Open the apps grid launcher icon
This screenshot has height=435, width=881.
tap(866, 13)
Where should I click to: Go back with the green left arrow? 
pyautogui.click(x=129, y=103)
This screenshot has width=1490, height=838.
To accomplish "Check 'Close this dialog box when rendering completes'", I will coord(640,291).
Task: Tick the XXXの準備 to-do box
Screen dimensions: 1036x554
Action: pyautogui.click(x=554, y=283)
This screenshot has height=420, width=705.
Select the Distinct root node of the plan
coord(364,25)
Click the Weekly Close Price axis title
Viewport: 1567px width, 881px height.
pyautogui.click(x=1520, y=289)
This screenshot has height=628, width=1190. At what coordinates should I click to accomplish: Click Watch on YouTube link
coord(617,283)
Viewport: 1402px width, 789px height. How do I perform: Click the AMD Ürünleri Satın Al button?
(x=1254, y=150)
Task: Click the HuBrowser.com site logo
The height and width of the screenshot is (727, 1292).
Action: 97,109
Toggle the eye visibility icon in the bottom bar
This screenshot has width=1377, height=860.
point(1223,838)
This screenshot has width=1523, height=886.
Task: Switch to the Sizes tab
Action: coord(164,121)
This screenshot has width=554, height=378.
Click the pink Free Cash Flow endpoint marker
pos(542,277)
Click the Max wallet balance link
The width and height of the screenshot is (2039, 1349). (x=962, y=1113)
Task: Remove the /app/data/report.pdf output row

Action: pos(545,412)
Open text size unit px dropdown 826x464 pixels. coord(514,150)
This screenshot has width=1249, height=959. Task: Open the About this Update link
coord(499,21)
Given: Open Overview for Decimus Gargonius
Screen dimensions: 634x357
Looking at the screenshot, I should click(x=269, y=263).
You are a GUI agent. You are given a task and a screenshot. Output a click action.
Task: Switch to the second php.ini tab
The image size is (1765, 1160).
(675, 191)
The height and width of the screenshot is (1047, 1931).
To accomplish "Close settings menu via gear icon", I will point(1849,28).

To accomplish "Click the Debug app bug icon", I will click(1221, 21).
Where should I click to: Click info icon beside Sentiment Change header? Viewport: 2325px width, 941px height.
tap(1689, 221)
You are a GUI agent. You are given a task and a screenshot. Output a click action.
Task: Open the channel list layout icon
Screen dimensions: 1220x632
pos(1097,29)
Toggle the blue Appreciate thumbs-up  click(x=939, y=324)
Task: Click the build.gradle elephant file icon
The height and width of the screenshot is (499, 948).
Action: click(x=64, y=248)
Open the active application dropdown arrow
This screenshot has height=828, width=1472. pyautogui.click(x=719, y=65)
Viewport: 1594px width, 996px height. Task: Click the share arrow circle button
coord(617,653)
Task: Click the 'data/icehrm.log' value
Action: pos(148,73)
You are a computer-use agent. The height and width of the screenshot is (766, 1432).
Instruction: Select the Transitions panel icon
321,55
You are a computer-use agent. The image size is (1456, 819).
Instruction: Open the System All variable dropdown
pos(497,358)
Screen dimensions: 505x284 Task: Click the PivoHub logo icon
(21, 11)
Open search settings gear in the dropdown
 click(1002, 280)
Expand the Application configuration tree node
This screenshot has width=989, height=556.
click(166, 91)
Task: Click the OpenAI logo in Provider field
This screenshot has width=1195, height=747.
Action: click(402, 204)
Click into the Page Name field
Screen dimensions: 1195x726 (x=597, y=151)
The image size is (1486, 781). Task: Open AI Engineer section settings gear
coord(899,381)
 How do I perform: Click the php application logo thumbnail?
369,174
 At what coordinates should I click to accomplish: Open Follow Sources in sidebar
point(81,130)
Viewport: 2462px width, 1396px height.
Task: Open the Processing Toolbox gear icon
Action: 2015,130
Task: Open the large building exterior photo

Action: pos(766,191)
·····
Action item => Find the lines above holding the word "will" and show them.

Solution to this task =>
To accomplish "Check 'Close this dialog box when rendering completes'", I will coord(640,291).
To accomplish "Close settings menu via gear icon", I will point(1849,28).
To accomplish "Click the Debug app bug icon", I will click(1221, 21).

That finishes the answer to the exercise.